Elizabeth Wein set herself a very high bar with Code Name Verity.  This is often a problem with the first book--by an author, in a series, etc.

Rose Under Fire suffers from the comparison, which is sad, because it's a very good book.  It's powerful and tragic and the characters are so brave and sad and human.  And there are such moments of triumph, without lies or glossing over what a concentration camp was.

Verity had two things going for it that Rose didn't: one, there was a twist, a big reversal that I didn't quite see coming but that created in me a love that I suspect will be everlasting for Elizabeth Wein.  She went from being just someone who wrote this book to the Mind behind it, someone who was steps ahead of me and meticulously crafting the story.  I mean, when it was revealed that there was more going on than I realized, every piece was in place, every clue was there, and every detail fit together.  That's craft.

Secondly, Verity was a story I'd never read before.  Female pilots, women captured behind enemy lines, spies in German custody--all fresh to me.  There were parts that were familiar--Maddie's time spent hiding reminded me of the resistance fighters in the book Tamar, for example.  But there was so much that I knew nothing about, and that much was exciting.  Julie felt powerful, even when she was truly powerless. 

But Rose's story is at least close to ones I've read.  I don't want that to sound like a complaint--it's a powerful story and a poignant one.  But there are so many books and movies that have had parts of this story in it that it was not unfamiliar to me--the premise itself didn't surprise me. 

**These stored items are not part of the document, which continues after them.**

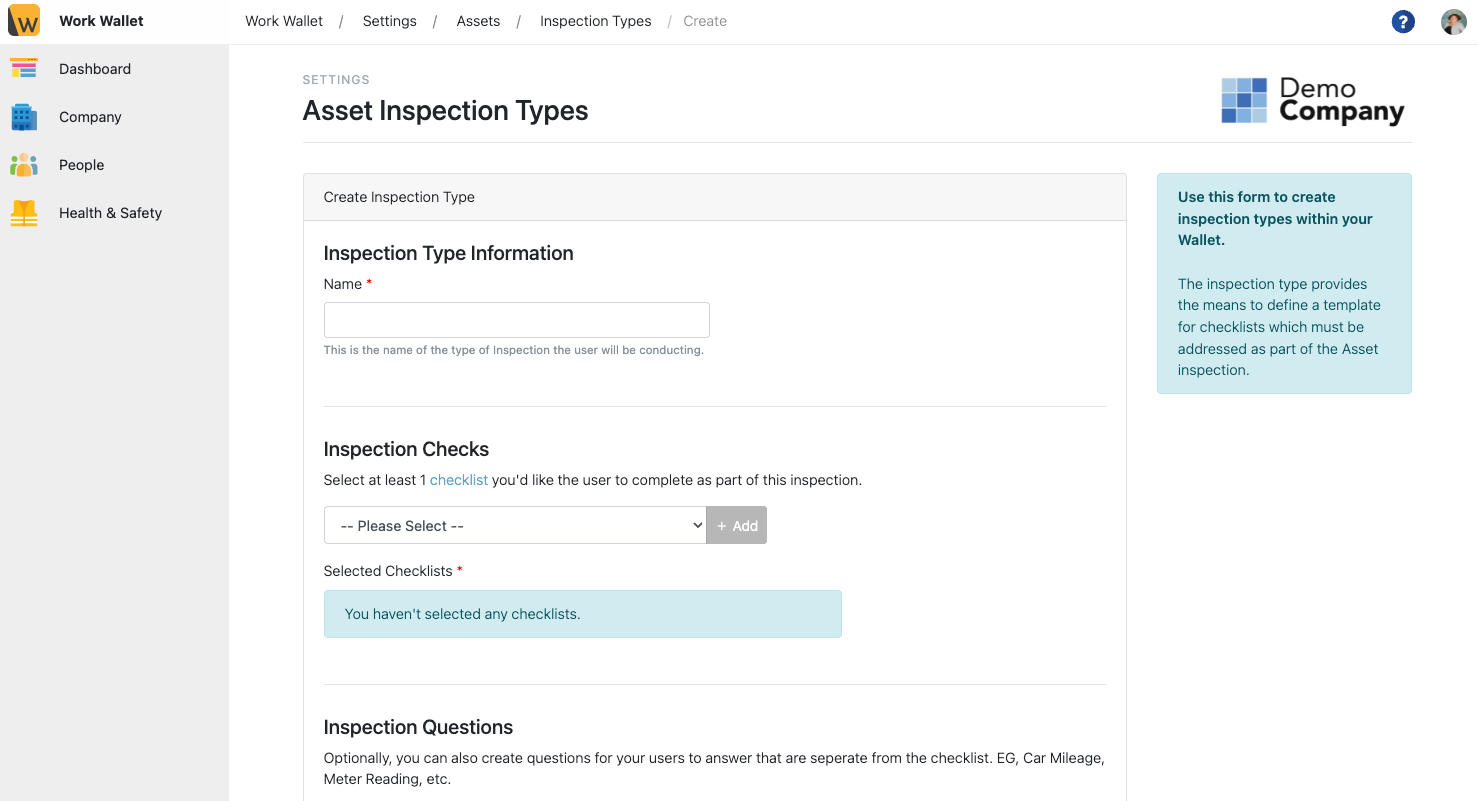Click the Health & Safety vest icon
The image size is (1478, 801).
coord(24,213)
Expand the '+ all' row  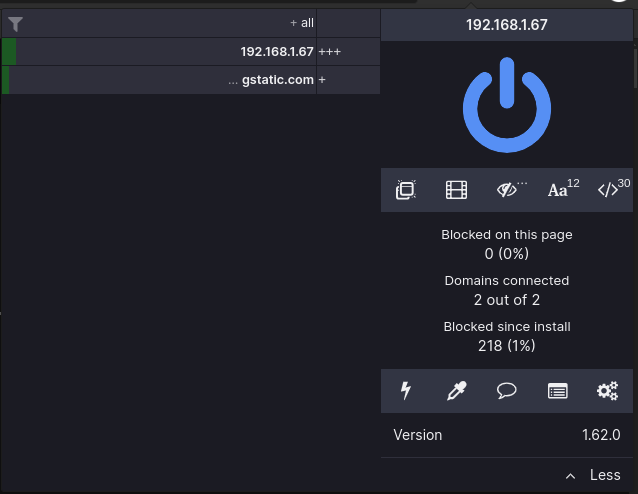coord(301,23)
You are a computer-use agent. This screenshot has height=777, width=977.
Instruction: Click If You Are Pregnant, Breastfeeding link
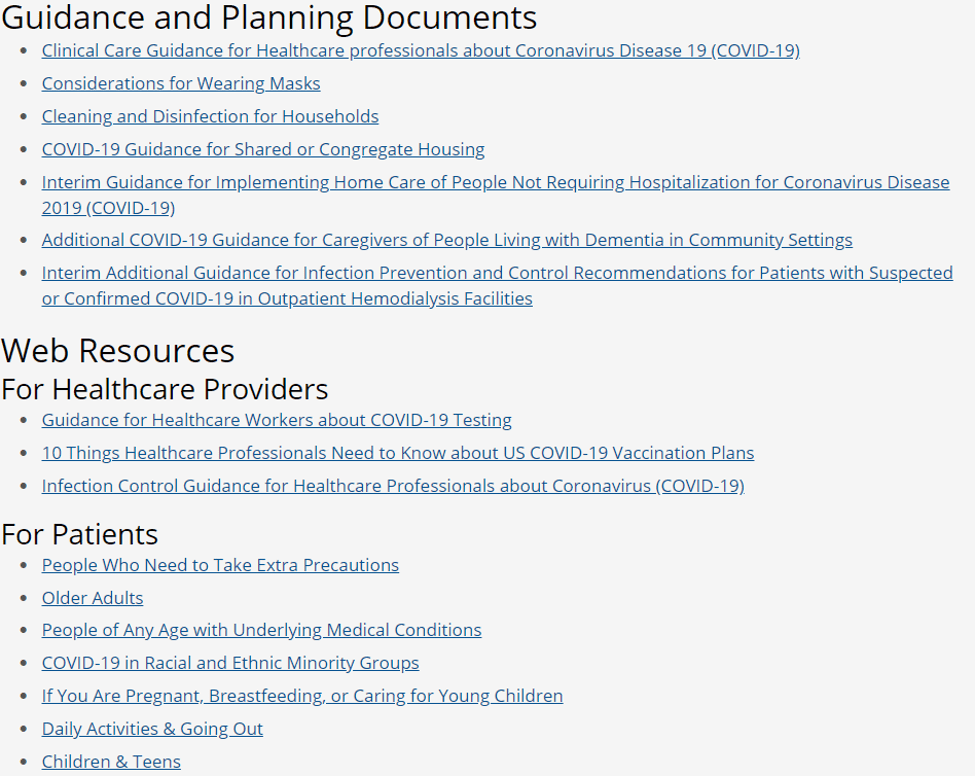tap(302, 697)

Enough with the complaints, though, because it was really so good.  I didn't know anything about the Rabbits (well, I knew the existence of Nazi medical "experiments," but not much about the victims), and I'd never met Rose, who was worth meeting.  And Lisette, and Karolina, and Roza, and Irena.  Each of them was so different from the others, each completely her own character, and all amazing in their own rights.  I loved Rose's poetry, which kind of surprised me in and of itself. 

Every character was trying to survive, but every one had moments of selflessness.  I won't say it was unbelievable in that--it's very believable, it's what you want to believe about the human spirit--but it was so exciting, so satisfying, to see everyone struggle for each other, keep each other alive, in spite of everything.

I loved Rose.  I loved her best, I think, in the Paris hotel room she inhabited after she left Ravensbruck, alone and frightened and finally safe, unable to figure out where she was or what was supposed to happen next.  I loved her in that moment, and I loved the maid who took care of her and all the lovely people Elizabeth Wein put in the world to make up for the horror.